I need help with converting JSON data from HubSpot’s Contact API into C# objects. I’m working with RestSharp and Newtonsoft.Json but can’t figure out the right class structure for deserialization.
I can get the basic ID values but when I try to access the nested attributes section everything breaks. What’s the correct way to set up my C# classes for this?
Honestly, just use JObject.Parse() first to debug what you’re actually getting. I spent hours on the same issue - turns out the API response was structured differently than the docs showed. Once you see the real JSON structure with jObject[“customers”][0] and all that, you can build your classes properly.
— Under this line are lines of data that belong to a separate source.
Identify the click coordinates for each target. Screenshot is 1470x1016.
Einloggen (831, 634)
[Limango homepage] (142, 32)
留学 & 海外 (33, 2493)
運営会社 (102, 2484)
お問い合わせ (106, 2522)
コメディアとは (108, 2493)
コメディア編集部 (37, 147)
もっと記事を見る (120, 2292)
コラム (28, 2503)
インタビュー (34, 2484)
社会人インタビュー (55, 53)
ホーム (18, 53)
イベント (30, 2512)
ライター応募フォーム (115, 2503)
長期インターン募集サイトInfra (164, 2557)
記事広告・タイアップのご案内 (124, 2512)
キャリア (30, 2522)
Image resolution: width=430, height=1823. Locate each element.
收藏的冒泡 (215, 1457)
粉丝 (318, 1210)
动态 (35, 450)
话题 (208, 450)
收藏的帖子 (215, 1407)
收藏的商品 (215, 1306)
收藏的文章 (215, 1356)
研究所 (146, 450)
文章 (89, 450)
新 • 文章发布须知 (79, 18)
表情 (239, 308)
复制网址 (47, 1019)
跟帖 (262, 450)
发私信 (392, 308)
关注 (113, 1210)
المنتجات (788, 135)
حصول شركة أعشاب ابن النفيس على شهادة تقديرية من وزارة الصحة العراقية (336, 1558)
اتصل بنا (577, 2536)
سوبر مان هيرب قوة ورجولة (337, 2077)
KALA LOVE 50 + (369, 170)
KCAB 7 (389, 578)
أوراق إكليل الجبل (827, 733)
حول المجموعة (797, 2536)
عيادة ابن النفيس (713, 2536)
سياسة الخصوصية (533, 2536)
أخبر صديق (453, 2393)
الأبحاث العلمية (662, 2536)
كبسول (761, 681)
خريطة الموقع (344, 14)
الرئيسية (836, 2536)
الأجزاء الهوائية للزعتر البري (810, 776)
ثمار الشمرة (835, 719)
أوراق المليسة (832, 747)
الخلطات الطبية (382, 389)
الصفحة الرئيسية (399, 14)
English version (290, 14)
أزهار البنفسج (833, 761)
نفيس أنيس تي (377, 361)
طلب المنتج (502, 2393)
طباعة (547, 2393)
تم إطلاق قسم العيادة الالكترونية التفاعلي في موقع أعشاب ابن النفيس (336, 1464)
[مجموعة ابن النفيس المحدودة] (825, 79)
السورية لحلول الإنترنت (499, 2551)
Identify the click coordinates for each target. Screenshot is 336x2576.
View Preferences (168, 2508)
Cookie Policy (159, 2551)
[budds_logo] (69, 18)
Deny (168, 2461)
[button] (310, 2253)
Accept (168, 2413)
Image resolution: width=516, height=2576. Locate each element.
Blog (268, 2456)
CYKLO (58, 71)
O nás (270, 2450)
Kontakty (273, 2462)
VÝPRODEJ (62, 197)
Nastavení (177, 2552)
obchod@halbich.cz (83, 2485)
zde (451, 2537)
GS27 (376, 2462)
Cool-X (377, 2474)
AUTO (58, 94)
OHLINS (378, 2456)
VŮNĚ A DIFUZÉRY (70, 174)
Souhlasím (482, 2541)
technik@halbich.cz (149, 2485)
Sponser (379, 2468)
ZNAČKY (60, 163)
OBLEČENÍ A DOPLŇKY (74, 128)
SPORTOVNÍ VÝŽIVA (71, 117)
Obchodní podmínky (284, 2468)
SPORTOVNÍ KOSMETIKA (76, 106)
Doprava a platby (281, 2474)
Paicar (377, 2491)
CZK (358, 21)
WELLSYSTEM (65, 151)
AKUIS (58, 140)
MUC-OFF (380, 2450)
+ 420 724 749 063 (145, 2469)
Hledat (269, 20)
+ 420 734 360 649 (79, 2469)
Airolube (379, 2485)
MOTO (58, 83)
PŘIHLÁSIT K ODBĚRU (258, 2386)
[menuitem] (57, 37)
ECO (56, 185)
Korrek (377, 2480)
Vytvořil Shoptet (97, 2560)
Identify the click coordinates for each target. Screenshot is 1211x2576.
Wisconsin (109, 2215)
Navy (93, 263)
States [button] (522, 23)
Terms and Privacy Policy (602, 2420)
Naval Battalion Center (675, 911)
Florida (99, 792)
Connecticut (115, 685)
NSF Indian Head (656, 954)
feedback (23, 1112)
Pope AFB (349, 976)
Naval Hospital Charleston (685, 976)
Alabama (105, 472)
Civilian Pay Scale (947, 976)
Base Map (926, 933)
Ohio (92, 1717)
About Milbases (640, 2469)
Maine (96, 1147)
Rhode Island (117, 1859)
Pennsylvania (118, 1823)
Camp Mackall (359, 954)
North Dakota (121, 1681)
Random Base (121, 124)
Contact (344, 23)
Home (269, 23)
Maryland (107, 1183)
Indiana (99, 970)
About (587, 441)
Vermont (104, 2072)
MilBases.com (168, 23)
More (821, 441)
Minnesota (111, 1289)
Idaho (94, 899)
the nested attributes structure is tricky bc each property has that “value” wrapper. try creating a generic AttributeValue class with a Value property, then use it like public AttributeValue<string> name { get; set; } in ur attributes class. worked for me with similar HubSpot APIs.
Hit this same problem last month with HubSpot contacts. The trick is handling those dynamic attribute names correctly. Here’s what worked for me: create separate classes for each nested level - Contact class, Attributes class with properties for your expected fields, and Detail class for profiles. Don’t try making the attributes generic right away. Just map the specific fields you need (Name, Surname, Organization) with their own classes that have a Value property. The profiles array gets messy, so make your Details property a List where ContactDetail handles kind/data/primary fields. Also - make sure your root class uses exact property names (“customers” not “contacts”) and handle pagination fields correctly.
Use JsonProperty attributes for those property names with dashes. The account-id field needs [JsonProperty("account-id")] - C# hates hyphens in property names. For attributes, I just deserialize to a Dictionary<string, AttributeWrapper> where AttributeWrapper has a string Value property. Then access them like contact.Attributes["name"].Value. Watch the timestamp fields - they’re Unix timestamps in milliseconds, so convert them if you want DateTime objects. The profiles array can be null depending on the contact data.